[Dataset records]
----

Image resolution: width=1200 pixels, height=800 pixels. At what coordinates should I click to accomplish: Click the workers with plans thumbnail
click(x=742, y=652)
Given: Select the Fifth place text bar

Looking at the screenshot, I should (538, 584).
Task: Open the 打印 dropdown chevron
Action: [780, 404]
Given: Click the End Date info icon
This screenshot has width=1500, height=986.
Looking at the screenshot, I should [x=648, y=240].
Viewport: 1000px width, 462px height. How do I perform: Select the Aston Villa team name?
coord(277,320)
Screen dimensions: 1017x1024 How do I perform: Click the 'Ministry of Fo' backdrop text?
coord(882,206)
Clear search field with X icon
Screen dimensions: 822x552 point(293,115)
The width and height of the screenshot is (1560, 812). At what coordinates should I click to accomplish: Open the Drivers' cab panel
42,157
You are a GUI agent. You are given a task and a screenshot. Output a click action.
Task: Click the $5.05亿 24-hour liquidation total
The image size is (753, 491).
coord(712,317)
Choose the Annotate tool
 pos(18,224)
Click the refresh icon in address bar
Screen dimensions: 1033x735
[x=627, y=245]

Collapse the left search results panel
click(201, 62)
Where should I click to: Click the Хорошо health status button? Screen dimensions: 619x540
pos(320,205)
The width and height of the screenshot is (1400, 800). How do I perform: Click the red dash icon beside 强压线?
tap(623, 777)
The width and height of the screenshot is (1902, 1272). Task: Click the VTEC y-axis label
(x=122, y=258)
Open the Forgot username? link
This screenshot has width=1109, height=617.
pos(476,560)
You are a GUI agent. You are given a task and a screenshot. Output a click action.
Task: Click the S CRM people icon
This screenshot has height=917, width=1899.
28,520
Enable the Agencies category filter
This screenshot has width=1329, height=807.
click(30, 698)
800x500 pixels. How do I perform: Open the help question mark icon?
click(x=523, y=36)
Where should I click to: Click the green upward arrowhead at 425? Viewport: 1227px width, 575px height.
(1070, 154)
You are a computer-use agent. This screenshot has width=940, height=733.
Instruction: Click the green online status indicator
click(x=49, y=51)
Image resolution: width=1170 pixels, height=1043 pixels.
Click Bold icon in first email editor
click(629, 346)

----

Activity: From the first line of the data through the line with "Given: Click the End Date info icon", quote each line exactly and add nothing else.

Worked solution:
Image resolution: width=1200 pixels, height=800 pixels. At what coordinates should I click to accomplish: Click the workers with plans thumbnail
click(x=742, y=652)
Given: Select the Fifth place text bar

Looking at the screenshot, I should (538, 584).
Task: Open the 打印 dropdown chevron
Action: [780, 404]
Given: Click the End Date info icon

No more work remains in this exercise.